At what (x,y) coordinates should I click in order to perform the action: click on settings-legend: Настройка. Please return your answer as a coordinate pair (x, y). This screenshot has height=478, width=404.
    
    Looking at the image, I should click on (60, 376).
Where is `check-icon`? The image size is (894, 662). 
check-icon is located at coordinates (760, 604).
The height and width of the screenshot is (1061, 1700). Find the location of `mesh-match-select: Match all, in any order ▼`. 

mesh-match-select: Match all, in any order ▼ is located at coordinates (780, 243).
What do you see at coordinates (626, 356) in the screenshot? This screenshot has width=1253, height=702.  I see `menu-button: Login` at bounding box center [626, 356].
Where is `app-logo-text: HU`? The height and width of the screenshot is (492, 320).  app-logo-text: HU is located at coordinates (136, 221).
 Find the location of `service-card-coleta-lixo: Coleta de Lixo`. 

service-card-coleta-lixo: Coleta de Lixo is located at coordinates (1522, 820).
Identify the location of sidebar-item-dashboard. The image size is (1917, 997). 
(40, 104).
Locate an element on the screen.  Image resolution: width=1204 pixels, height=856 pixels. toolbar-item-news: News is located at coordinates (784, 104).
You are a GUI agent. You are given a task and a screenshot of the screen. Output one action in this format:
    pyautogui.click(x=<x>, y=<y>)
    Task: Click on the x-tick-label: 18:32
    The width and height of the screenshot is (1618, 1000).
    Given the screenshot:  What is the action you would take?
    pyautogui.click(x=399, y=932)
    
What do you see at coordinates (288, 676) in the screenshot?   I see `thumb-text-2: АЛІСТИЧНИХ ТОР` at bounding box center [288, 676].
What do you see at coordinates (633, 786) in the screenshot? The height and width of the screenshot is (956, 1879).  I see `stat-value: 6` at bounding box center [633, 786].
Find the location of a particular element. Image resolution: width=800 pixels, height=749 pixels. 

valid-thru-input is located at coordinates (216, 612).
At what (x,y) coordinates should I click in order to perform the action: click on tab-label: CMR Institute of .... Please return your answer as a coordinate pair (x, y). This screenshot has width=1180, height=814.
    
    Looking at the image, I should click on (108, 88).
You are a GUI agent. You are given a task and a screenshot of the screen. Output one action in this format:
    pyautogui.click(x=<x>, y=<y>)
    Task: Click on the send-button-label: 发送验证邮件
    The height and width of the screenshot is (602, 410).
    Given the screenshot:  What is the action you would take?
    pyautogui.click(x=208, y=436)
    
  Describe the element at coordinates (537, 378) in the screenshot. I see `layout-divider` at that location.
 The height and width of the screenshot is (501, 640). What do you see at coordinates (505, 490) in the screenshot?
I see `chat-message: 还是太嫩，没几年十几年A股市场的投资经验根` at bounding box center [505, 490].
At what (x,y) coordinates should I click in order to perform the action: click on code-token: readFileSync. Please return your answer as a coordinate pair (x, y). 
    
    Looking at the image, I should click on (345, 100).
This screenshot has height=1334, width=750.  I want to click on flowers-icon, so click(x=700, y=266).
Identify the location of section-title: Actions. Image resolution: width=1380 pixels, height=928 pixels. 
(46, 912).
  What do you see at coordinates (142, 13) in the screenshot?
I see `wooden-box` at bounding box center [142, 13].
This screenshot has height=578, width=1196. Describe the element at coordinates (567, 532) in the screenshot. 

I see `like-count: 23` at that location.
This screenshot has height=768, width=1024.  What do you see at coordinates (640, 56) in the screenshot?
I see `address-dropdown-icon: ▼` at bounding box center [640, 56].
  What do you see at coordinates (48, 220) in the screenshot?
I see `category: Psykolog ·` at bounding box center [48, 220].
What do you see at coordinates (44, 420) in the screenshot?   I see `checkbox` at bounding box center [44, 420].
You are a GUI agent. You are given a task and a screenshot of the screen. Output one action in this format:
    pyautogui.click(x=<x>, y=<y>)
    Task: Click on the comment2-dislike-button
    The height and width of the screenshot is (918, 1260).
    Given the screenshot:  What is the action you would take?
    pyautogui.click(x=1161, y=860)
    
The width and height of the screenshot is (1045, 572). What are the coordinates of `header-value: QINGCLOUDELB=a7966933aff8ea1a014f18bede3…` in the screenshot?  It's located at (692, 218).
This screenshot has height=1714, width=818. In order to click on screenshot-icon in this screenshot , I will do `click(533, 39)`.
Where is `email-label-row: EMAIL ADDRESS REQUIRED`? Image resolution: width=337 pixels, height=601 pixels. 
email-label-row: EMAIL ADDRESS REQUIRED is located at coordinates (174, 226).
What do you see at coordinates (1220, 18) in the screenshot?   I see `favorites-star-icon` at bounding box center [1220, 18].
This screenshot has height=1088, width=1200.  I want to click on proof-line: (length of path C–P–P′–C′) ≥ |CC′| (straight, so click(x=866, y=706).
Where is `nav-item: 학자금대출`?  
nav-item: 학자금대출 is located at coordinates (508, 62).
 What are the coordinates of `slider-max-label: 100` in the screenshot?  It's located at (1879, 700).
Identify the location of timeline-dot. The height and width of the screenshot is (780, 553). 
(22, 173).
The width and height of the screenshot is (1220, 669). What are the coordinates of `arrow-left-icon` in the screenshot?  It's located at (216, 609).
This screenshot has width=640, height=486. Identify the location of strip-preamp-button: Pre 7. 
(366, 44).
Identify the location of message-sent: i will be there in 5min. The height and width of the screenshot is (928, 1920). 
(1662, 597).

• _PROMPT_
Rewrite the records from the line with "What do you see at coordinates (626, 356)" through the line with "coordinates (136, 221).", changing every "width" to "breadth" and leaving everything else as it is.

• _EXPECTED OUTPUT_
What do you see at coordinates (626, 356) in the screenshot? This screenshot has breadth=1253, height=702.  I see `menu-button: Login` at bounding box center [626, 356].
Where is `app-logo-text: HU`? The height and breadth of the screenshot is (492, 320).  app-logo-text: HU is located at coordinates (136, 221).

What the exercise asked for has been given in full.